God as ‘Life’ or God as ‘Love’?
By Rodney Eivers
It is clearly an ongoing struggle for many of us to redefine what we mean by God, given that we have to use that term at all. Some indeed would have us do away with the term God altogether and I have some sympathy for that road. On the other hand, at a practical level, e.g. in conducting services of worship, it is very difficult to get a handle on the metaphorical terms which have been suggested from time to time. Even Paul Tillich’s famous: “ground of our being” has failed to grab me with any significance. Indeed I still don’t really know what it means. It is very difficult to be more succinct when seeking to encapsulate our highest values, our loftiest ideals, our peak experiences and our areas of ultimate concern.
So I am tending to fall back on retaining the use of the term God and letting people define for themselves what they might mean by it.
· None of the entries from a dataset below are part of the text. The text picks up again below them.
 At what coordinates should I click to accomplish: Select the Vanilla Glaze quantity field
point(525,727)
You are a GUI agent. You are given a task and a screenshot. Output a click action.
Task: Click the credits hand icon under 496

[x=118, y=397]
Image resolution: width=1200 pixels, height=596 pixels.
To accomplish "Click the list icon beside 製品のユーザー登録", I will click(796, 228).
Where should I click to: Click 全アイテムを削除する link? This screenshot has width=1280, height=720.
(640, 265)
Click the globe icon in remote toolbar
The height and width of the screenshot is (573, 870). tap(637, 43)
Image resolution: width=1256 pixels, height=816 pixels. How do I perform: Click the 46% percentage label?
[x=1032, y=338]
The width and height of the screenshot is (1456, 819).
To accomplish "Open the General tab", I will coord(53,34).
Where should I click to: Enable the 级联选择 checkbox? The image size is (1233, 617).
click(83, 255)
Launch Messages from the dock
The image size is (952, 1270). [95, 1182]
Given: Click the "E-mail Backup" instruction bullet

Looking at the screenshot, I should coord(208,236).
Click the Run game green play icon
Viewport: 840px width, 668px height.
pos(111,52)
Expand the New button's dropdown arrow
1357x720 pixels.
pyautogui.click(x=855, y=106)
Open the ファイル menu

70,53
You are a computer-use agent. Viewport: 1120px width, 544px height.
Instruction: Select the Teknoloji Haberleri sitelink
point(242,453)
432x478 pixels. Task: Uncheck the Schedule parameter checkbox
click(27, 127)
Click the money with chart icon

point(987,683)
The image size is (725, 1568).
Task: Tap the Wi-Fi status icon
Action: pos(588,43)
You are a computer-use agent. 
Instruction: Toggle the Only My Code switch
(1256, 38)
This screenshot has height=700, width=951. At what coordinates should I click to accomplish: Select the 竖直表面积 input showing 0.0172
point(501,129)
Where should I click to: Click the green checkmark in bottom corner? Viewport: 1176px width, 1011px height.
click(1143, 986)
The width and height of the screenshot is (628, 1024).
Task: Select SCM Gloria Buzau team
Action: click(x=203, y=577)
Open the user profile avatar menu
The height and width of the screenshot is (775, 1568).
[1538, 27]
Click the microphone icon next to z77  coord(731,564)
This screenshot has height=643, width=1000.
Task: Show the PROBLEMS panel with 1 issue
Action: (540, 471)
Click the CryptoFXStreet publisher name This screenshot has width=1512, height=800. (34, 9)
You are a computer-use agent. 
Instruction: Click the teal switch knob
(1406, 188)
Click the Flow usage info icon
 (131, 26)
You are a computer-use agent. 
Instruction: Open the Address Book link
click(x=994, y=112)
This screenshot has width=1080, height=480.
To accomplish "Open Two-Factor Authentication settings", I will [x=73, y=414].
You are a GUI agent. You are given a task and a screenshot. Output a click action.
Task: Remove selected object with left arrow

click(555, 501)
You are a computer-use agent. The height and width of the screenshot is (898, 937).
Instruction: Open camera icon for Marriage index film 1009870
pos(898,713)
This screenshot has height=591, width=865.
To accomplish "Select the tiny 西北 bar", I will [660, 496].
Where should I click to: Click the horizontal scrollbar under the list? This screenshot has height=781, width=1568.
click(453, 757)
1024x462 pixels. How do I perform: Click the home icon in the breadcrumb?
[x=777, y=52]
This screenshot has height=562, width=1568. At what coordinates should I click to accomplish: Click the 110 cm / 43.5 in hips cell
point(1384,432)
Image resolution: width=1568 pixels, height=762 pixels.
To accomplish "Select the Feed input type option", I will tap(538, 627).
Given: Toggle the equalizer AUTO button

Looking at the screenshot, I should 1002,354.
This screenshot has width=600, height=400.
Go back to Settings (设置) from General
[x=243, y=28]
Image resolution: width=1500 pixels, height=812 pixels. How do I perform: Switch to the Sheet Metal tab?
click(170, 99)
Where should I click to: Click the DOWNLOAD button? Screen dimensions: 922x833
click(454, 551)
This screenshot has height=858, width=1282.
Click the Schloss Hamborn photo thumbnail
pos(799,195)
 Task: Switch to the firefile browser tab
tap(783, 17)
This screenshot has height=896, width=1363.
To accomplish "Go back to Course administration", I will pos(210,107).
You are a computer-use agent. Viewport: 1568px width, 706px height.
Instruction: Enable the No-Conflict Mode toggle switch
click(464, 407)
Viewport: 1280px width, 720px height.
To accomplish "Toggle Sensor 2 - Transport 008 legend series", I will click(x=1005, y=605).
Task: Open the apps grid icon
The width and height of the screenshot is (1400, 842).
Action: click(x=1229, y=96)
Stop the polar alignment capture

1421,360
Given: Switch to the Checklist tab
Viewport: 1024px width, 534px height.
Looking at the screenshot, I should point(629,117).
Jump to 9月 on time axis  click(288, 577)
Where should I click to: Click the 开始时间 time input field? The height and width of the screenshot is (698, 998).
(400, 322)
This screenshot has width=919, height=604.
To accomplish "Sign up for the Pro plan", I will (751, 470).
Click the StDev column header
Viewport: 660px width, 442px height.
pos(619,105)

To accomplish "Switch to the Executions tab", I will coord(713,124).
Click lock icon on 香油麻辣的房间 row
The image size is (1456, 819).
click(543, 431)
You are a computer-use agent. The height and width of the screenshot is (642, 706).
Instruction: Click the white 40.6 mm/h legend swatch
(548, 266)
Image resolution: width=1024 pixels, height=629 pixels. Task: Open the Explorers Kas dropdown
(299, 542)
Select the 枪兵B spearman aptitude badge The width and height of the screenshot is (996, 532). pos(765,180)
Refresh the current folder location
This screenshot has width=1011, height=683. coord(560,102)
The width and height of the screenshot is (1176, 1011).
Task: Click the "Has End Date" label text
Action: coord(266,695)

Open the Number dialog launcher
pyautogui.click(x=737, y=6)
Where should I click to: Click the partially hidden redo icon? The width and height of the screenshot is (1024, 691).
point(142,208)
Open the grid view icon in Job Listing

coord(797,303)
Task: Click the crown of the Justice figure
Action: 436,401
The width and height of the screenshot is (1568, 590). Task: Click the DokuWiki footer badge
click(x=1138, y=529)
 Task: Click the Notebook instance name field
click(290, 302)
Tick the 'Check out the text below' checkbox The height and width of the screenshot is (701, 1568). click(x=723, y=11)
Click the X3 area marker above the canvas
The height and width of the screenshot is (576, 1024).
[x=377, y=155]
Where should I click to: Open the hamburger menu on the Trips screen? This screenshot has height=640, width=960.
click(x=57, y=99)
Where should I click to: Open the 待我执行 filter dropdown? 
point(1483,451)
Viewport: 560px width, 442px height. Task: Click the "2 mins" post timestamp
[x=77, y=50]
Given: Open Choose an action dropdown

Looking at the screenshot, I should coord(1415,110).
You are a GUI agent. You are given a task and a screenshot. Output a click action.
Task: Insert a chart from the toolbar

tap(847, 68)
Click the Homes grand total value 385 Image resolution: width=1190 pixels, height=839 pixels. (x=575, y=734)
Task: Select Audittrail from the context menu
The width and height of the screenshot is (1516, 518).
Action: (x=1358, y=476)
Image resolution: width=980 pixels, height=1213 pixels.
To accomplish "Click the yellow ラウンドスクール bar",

There is one area, however, where one can in a highly practical way equate a single common word with the word God. This is the one that Don Cupitt makes much of, “Life”. I think it is true that a great number of people in both the religious and secular world do equate these two words. Life is what is. An abstraction, sure, yet we can sometimes almost feel its effects as palpable.
Thus we can say, “God willing” and mean that it will happen if the breaks in life come our way. A child can ask, “Why do monkeys have tails and humans do not? We can quite logically answer, “Because God made us that way”. In other words, “that is the way life has developed, how it has happened”. This is very simple and honest.
Where I do have a problem in using God this way comes back to the issue that Hugh Mackay and David refer to. If God is “life”, God is not necessarily loving or just. As Jesus is reputed have said, “ God causes the rain to fall on the just and the unjust”
But to regard God as “love” or a “human spirit of goodness” is very much a part of my own worldview. I find it difficult to reconcile the two and have just about given up. It is a reason, for example, why I have not been convinced of Don Cupitt’s Solar Ethics as being the answer.
God as “life” and as “love” are incompatible. I have no satisfying answer so far and the best I can come up with is of two different gods. Or if we want to stick to monotheism we have a biune rather than a triune God – two persons in one.
Mind you I find this dualism fits in well with my day-to-day expression of Christian faith and living. The great commandment of Jesus thus becomes, “To love God (celebrate life) and to love one’s neighbour. (display the spirit of goodness in all our human dealings)”.